San Diego City Councilmembers Todd Gloria, Lorie Zapf and Kevin Faulconer joined forces with the San Diego Chapter of the California Restaurant Association at the OB Noodle House Thursday to aid in the creation of sidewalk cafes.
The association, which represents an industry with 3,300 restaurants and projected gross sales of $2.9 billion, has long argued that costly regulations and unnecessary red tape with regard to curbside tables have been greatly hindered in their ability to make a decent profit margin.

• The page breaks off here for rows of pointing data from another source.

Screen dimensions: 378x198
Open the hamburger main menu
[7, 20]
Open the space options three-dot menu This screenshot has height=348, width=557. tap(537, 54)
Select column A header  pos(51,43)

“Under the current city code, restaurant owners face a lengthy, expensive, and unpredictable permitting process,” Zapf said in a release. “One regulation brought forward to the city’s Land Use & Housing Committee last year included costly regulations to sidewalk patios.”

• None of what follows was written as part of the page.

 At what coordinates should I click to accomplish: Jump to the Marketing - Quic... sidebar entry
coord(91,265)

The proposal that is heading to the Planning Commission and ultimately the Land Use & Housing Committee committee would create a new "sidewalk cafe" option, keeping a single row of tables within 4 feet, 6 inches of the building while allowing a clear path of travel on the sidewalk without a barrier in between.
“For smaller restaurants which simply want to add a few tables outside, like the OB Noodle House, fees that are upwards of $10,000 before construction costs, are an impossible ask by the city,” said Zapf, who also is the Land Use & Housing Committee chair. “The proposal coming before my committee would significantly reduce the costs and time associated with adding a small sidewalk cafe, allowing neighborhood restaurants to add a few more tables to accommodate more business.”
Easing restrictions on sidewalk cafes is just one of the reforms the City Council has pursued recently to assist local restaurants. Last year, the council approved the elimination of entertainment permit fees for “bona-fide” restaurants that close before 11 p.m.
The Planning Committee will be looking at the proposed changes in February. The Land Use & Housing Committee will be making recommendations on sidewalk cafes at the March meeting.